In general the probability for selecting $x$ pairs $(x\in \{0,1,2,3,4\})$ is$$\dfrac{\dbinom{10}{x}\dbinom{10-x}{8-2x}2^{8-2x}}{\dbinom{20}8}\quad\text{or}\quad\dfrac{\dbinom{10}{8-x}\dbinom{8-x}{x}2^{8-2x}}{\dbinom{20}8} $$

The series sums to 1 as required.


Thus the probability for selecting no pairs is $\binom{10}{8}2^8/\binom{20}{8}$, which is equal to your answer.

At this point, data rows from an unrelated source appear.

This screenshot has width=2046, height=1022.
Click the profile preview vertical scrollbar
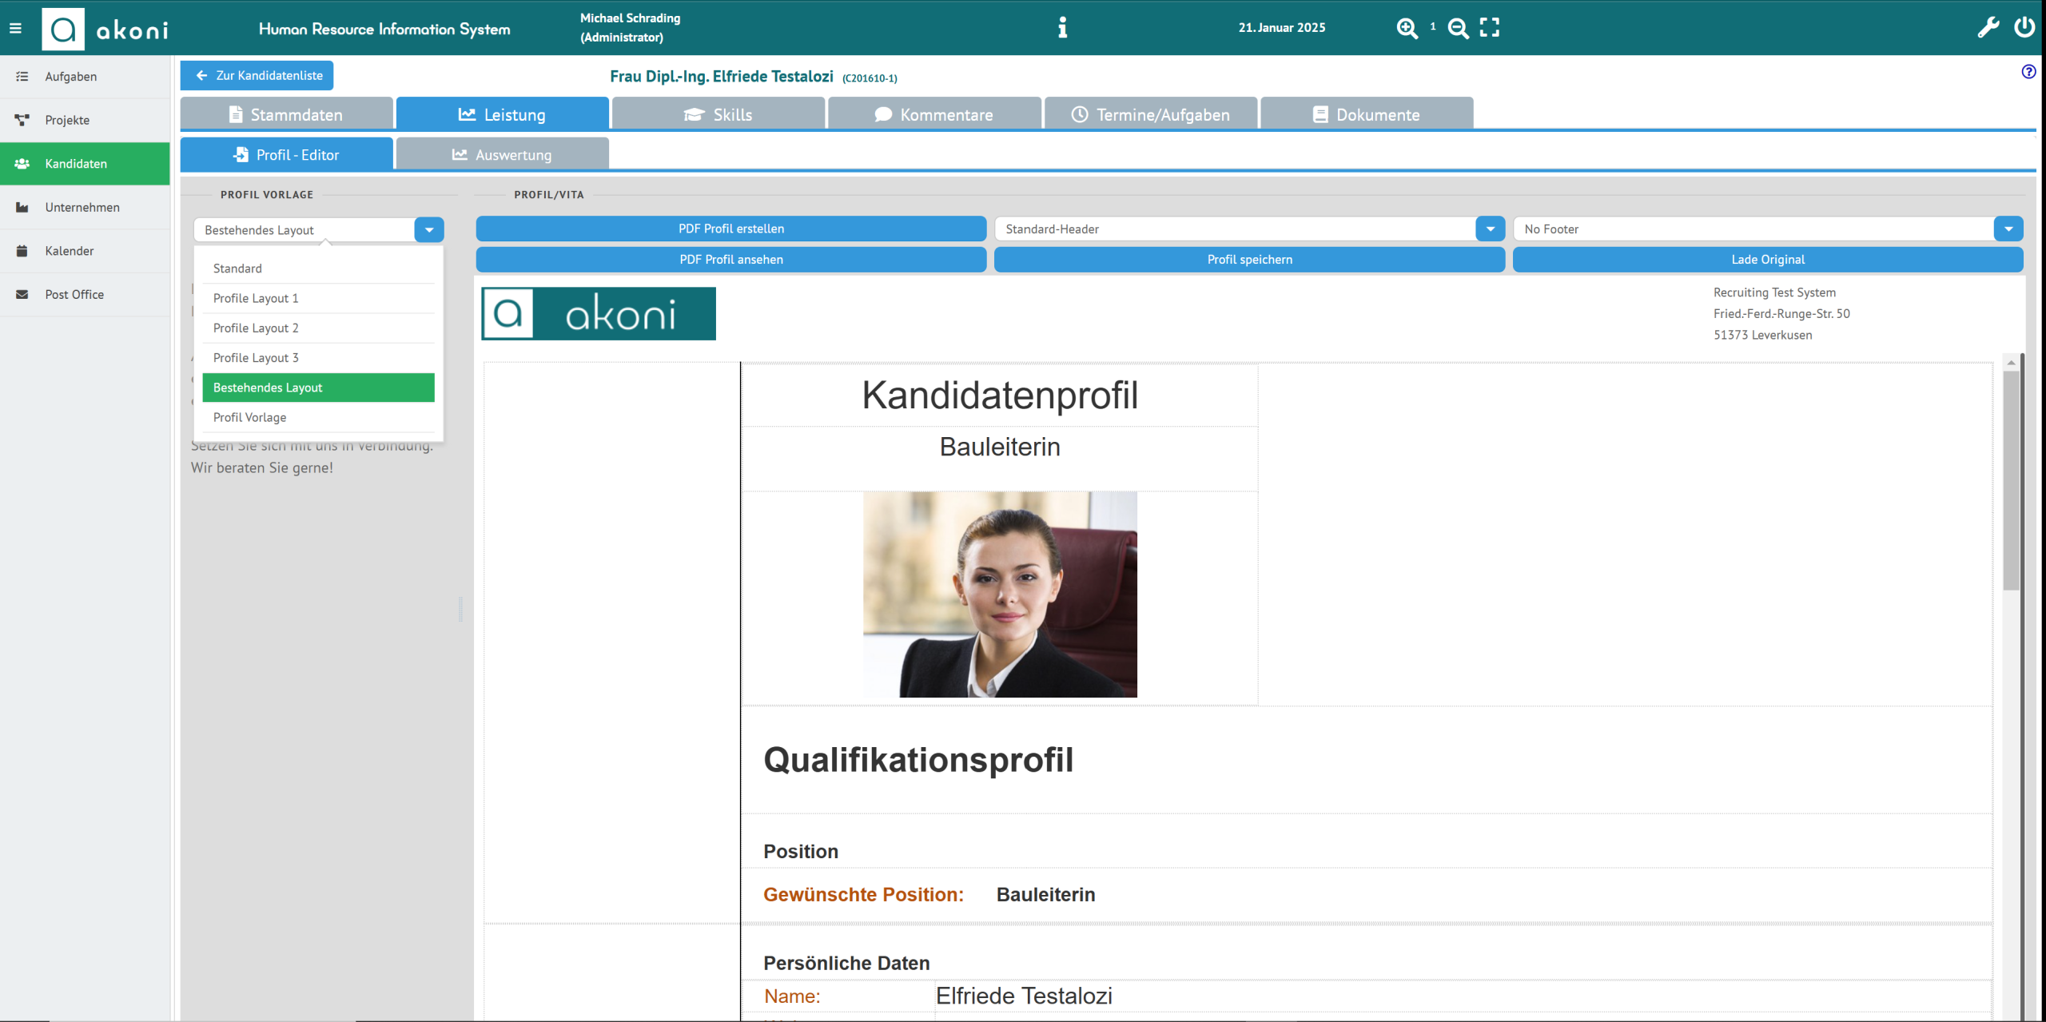[2011, 479]
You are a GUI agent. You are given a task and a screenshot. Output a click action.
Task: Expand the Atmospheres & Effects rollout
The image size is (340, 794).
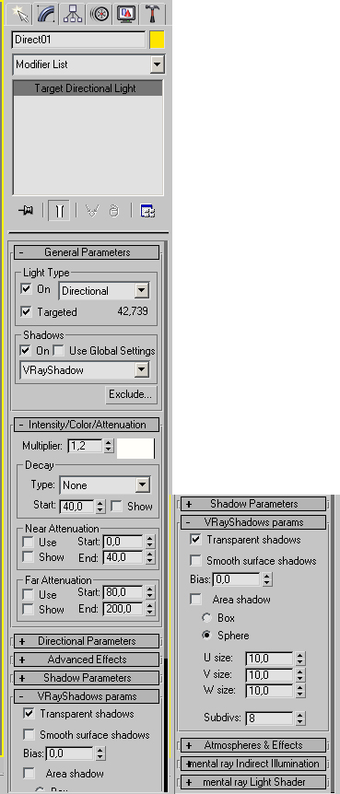pos(253,745)
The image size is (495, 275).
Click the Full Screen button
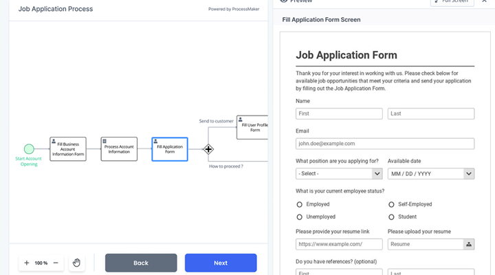(x=452, y=2)
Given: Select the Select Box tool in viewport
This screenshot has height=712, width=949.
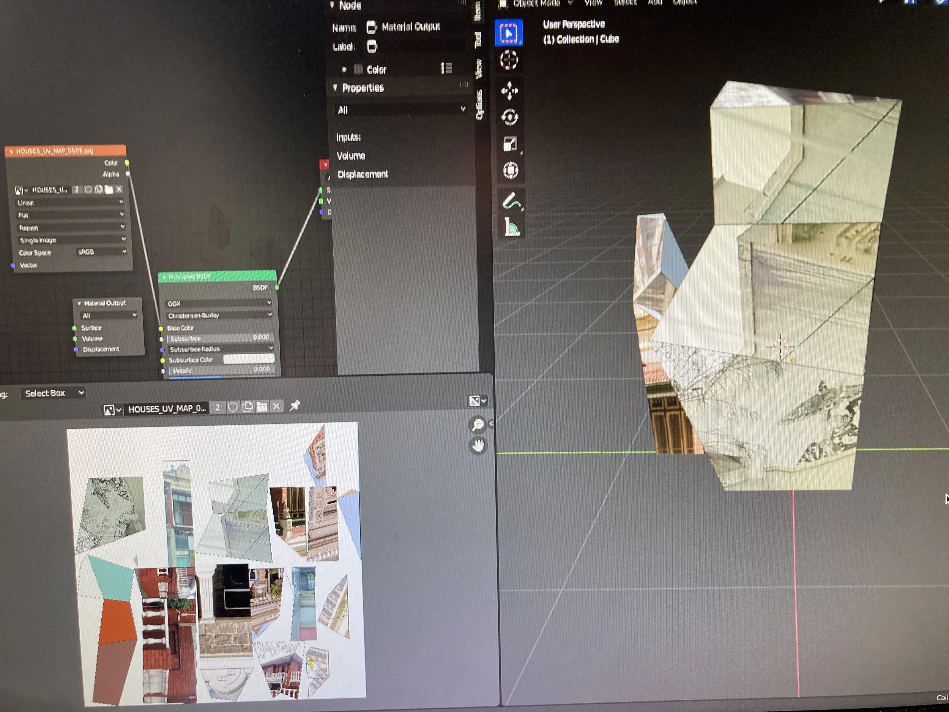Looking at the screenshot, I should point(508,33).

And the correct probability for selecting exactly one pair is $\binom {10}{1}\binom{10-1}{8-2}2^{8-2}/\binom{20}{8}$.   Alternatively that is $\binom{10}{8-1}\binom{8-1}12^{8-2}/\binom{20}8$.


By your method you can select six from the 10 pairs, one shoe from each of those, and both shoes of one from the remaining pair.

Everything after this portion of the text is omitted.